Reference Guide

Overview
Installation
CLI Commands
Common Input Options
db Subcommand (SQLite)
xlsx Subcommand (Excel)
Python API
ingest_excel_to_sqlite()
ingest_excel_to_excel()
Utility Functions
Fill Modes
Hierarchical (default)
Independent (pandas-style)
Behavior Details
SQLite Output Details
Excel Output Details
Compatibility

Overview

xlfilldown is a Python library and CLI tool that streams an .xlsx (OOXML) sheet into SQLite or a new Excel sheet with forward-fill padding. It preserves original Excel row numbers and computes a stable SHA-256 row hash for audit purposes.

The tool ingests only columns with non-empty headers, stores all values as TEXT strings (numbers and dates are canonicalized to stable text), and streams rows in constant memory using openpyxl's read-only mode.

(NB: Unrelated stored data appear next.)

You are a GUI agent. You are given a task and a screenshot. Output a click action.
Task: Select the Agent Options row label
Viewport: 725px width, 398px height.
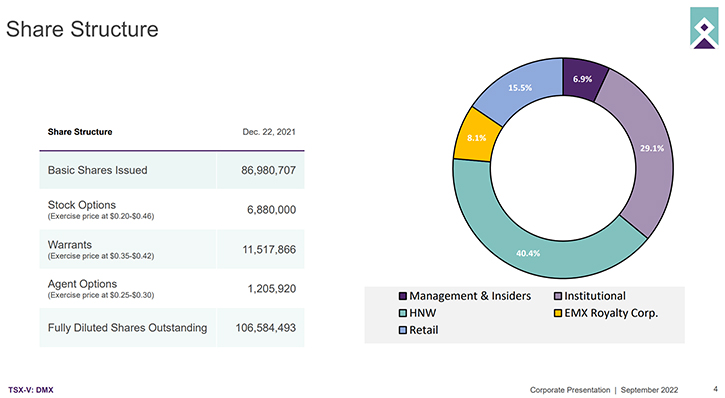[82, 284]
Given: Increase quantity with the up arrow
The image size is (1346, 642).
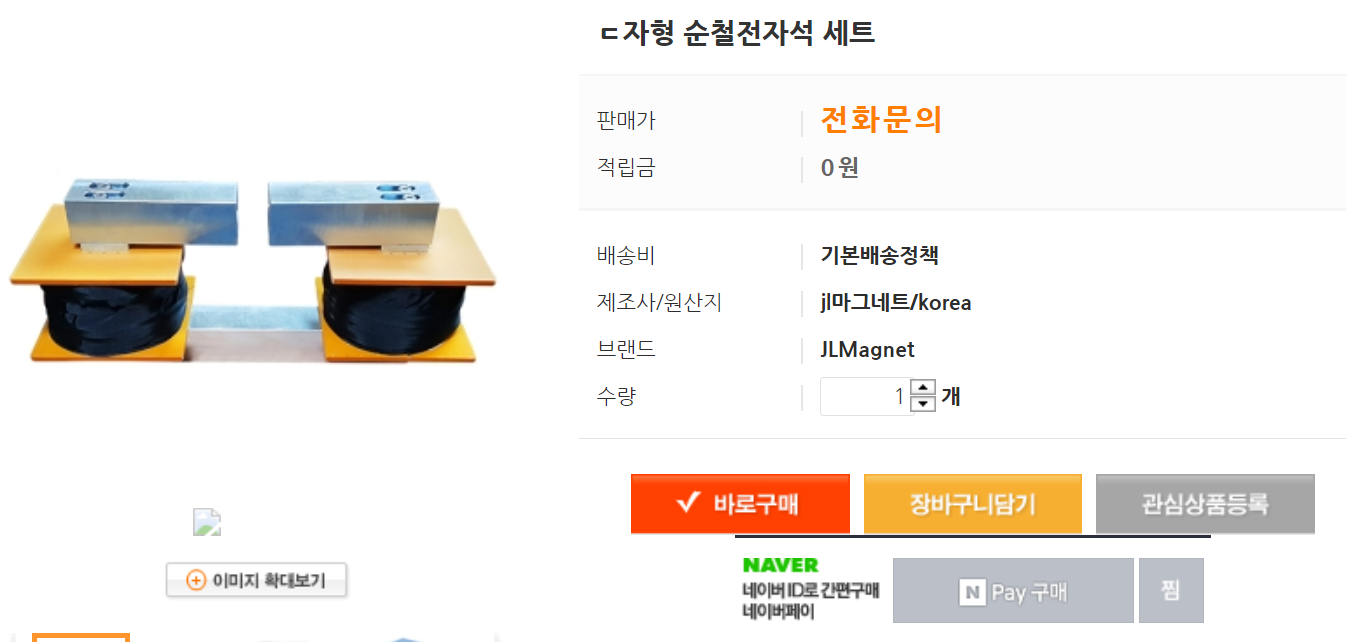Looking at the screenshot, I should pyautogui.click(x=925, y=388).
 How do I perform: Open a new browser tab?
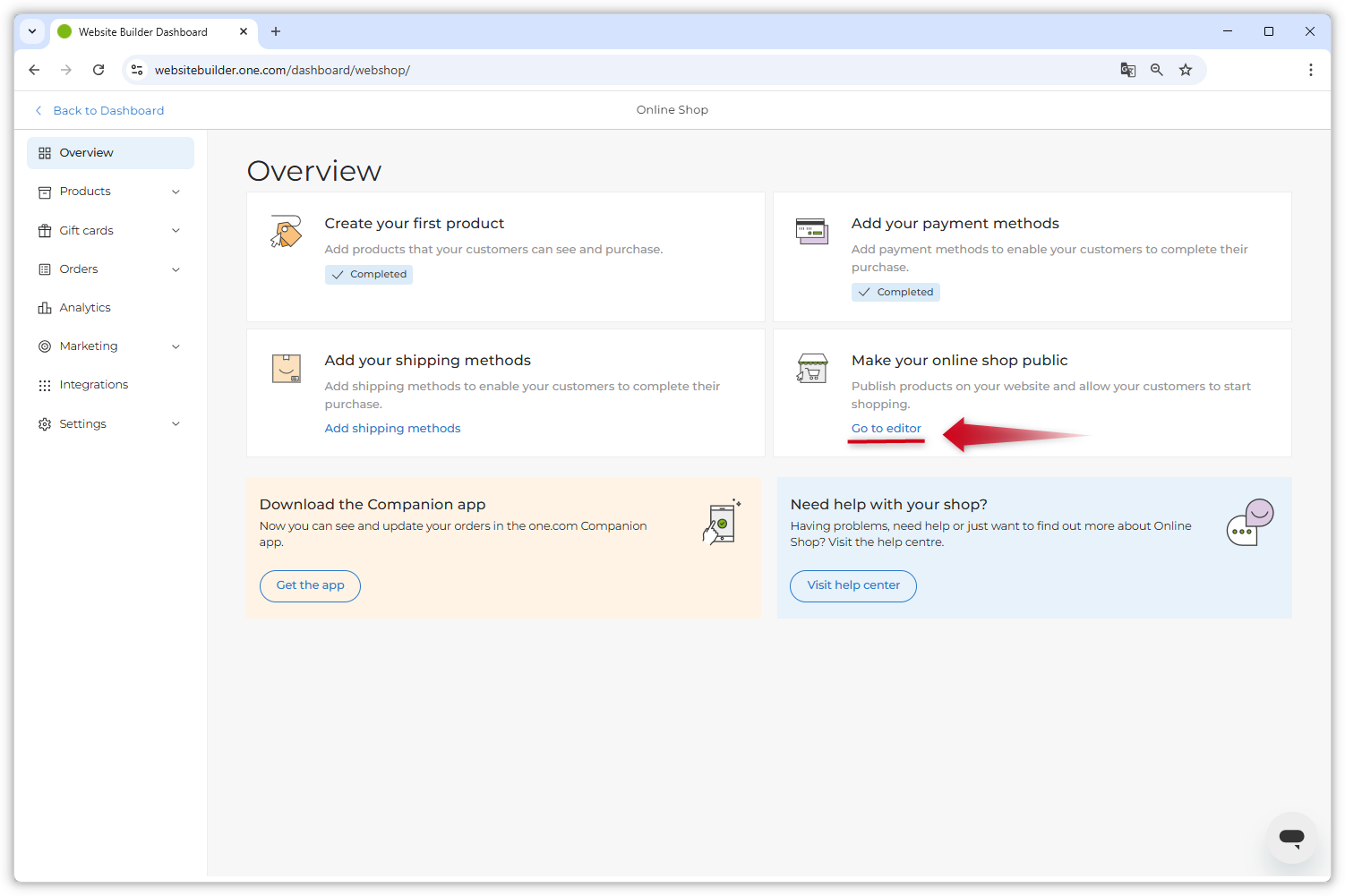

Key concept: "Fill-down" (or forward-fill) means populating empty cells with the last non-empty value from the same column. This is essential when working with grouped .xlsx exports where parent values appear only once per group.

Installation

From PyPI (recommended)

# Using pip
$ pip install xlfilldown

# Using pipx (isolated environment)
$ pipx install xlfilldown

Requires Python ≥ 3.9. The only dependency is openpyxl ≥ 3.1.0.

From source

$ git clone https://github.com/RexBytes/xlfilldown.git
$ cd xlfilldown
$ pip install .

CLI Commands

The xlfilldown command has two subcommands sharing the same input options:

xlfilldown db - write to a SQLite database
xlfilldown xlsx - write to a new .xlsx file

Common Input Options

These options apply to both db and xlsx subcommands.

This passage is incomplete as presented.